» **Exercise**: Copy out every line of the records where the string "Unit" occurs.

++++ Supplied data

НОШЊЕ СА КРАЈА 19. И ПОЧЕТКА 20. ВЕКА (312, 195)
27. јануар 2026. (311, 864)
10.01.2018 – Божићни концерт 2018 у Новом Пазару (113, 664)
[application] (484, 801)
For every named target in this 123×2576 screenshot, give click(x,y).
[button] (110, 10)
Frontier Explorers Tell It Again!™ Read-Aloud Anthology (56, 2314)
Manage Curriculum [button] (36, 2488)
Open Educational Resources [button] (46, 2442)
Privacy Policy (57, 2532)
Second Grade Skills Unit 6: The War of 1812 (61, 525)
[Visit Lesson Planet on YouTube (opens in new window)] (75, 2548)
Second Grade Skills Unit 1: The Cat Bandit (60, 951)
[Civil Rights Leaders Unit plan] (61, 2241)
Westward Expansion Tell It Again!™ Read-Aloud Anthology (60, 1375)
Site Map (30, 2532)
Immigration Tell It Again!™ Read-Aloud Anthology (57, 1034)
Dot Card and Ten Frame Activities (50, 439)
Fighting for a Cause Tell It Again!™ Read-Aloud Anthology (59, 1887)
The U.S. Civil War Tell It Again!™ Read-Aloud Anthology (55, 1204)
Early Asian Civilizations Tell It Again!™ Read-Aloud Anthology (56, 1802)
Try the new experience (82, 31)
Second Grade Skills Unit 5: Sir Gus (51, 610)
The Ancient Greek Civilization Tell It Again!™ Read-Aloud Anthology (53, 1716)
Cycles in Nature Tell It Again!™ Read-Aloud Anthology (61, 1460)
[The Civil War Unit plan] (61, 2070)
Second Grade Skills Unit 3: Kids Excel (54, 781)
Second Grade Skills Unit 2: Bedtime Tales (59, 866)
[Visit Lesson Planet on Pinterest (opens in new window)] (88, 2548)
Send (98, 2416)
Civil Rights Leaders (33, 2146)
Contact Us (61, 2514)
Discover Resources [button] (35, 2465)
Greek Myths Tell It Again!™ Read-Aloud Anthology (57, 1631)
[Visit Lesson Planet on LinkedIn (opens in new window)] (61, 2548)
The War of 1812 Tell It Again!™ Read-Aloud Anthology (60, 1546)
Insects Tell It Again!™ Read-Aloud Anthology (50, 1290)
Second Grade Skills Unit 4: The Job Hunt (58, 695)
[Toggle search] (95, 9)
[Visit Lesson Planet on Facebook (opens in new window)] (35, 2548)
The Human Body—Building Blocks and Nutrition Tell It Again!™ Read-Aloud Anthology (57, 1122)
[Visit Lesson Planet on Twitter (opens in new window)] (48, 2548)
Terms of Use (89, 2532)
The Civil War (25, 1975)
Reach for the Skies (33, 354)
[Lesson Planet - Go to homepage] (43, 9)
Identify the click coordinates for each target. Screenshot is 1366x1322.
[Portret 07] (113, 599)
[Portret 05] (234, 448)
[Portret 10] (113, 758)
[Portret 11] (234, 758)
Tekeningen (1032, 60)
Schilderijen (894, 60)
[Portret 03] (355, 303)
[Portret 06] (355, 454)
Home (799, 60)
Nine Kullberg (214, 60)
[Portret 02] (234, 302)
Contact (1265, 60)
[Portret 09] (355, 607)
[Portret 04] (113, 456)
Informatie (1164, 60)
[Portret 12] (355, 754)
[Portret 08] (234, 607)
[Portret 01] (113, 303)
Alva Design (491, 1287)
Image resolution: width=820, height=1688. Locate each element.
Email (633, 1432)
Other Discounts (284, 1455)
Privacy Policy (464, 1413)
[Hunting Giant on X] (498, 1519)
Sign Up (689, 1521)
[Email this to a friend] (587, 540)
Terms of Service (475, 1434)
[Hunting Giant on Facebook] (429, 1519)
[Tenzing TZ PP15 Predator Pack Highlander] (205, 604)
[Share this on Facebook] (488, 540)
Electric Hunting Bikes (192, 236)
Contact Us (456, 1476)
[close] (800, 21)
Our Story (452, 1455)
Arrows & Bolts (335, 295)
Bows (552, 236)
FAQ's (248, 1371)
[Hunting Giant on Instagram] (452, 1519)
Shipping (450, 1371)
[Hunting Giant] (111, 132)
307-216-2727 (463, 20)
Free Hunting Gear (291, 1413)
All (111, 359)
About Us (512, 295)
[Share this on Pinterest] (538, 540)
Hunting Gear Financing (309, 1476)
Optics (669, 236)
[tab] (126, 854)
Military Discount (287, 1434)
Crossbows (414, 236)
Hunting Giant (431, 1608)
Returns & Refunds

++++++++

» **Response area**:
Second Grade Skills Unit 6: The War of 1812 (61, 525)
Second Grade Skills Unit 1: The Cat Bandit (60, 951)
[Civil Rights Leaders Unit plan] (61, 2241)
Second Grade Skills Unit 5: Sir Gus (51, 610)
[The Civil War Unit plan] (61, 2070)
Second Grade Skills Unit 3: Kids Excel (54, 781)
Second Grade Skills Unit 2: Bedtime Tales (59, 866)
Second Grade Skills Unit 4: The Job Hunt (58, 695)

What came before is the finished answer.